Revaloriser les plastiques agricoles

Un nouveau projet visant à récupérer les plastiques agricoles — dont ces emballages blancs qui ressemblent à de grosses guimauves de foin — entrera en vigueur le mois prochain dans le cadre d’un partenariat avec AgriRécup.

En décembre, une trentaine de producteurs agricoles ciblés dans la MRC feront l’objet de tout autant d’entrevues pour déterminer quels seraient les besoins dans la région et quelle quantité de plastiques agricoles pourraient éviter l’enfouissement. « On envisage différentes techniques : des sacs, une presse, du porte-à-porte, un apport volontaire. On va trouver la meilleure méthode, mais c’est sûr qu’on vise à éviter que ces plastiques soient enfouis », explique la coordonnatrice en environnement.

Les plastiques agricoles collectés serviront de combustible dans une cimenterie, explique-t-on. « Et notre partenaire s’est engagé à trouver un usage plus écologique des plastiques, éventuellement », précise-t-on.

Sensibiliser à mieux trier

Même si les efforts pour diminuer la quantité de déchets enfouis dans la région portent leurs fruits, les citoyens sont encore « mêlés » au moment de trier leurs rebuts. C’est pourquoi la MRC s’est adjoint une firme en communication pour développer une stratégie qui sera mise en application dès l’an prochain. « En 2020, on va mettre en place un plan de communication pour démythifier ce qui va dans chacun des trois bacs et à l’écocentre, explique-t-elle. On sait qu’on doit continuer d’informer les gens. De répéter pour que le message passe. »

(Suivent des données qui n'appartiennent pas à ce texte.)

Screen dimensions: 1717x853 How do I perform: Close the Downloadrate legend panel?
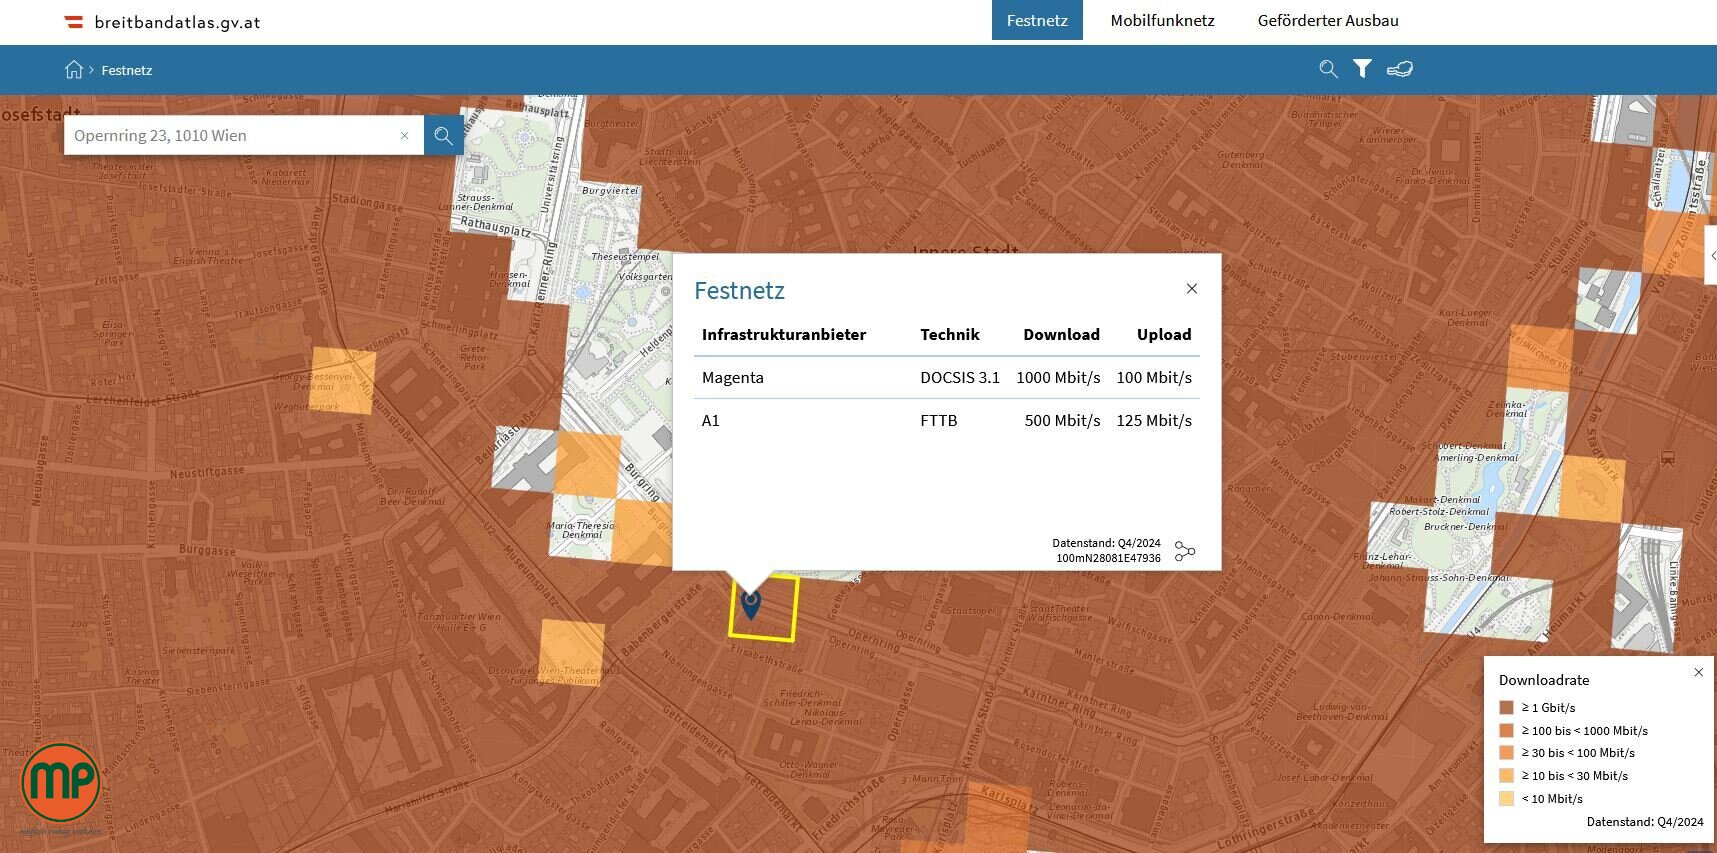point(1698,672)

Beaucoup d’éducation reste à faire, et ce sont parfois de petits gestes qui peuvent faire de grandes différences. « Ça peut être aussi simple que de mettre les circulaires et le Publisac séparément dans le bac de recyclage, de défaire les boîtes et de les écraser, explique Mme Nantais-Martin. Ce sont de petits conseils : mettez vos articles en vrac, ne remplissez pas une boîte de céréales avec autre chose, car au triage, ça peut perturber la ligne. » Il n’y a pas que dans le bac bleu que la confusion règne. « On doit aussi sensibiliser les gens sur ce qu’on met dans le bac brun. Tout ce qui se mange ou qui est un résidu de jardin, ça passe ! Mais on a déjà vu une bouteille de vin ou des sacs en plastique compostable dans le bac ... C’est comme les étiquettes autocollantes qu’on voit sur les fruits et les élastiques qui attachent les légumes: ça ne va pas là ! »

La campagne prévoit aussi un volet scolaire à travers lequel les enfants de la région seront sensibilisés à la séparation des matières résiduelles sous la forme d’ateliers.
« Quand ils reviennent de l’école, le soir, ils transmettent l’information à leurs parents et leur font la leçon s’ils trient mal leurs déchets ! C’est par eux qu’on pense pouvoir sensibiliser les adultes », croit la coordonnatrice.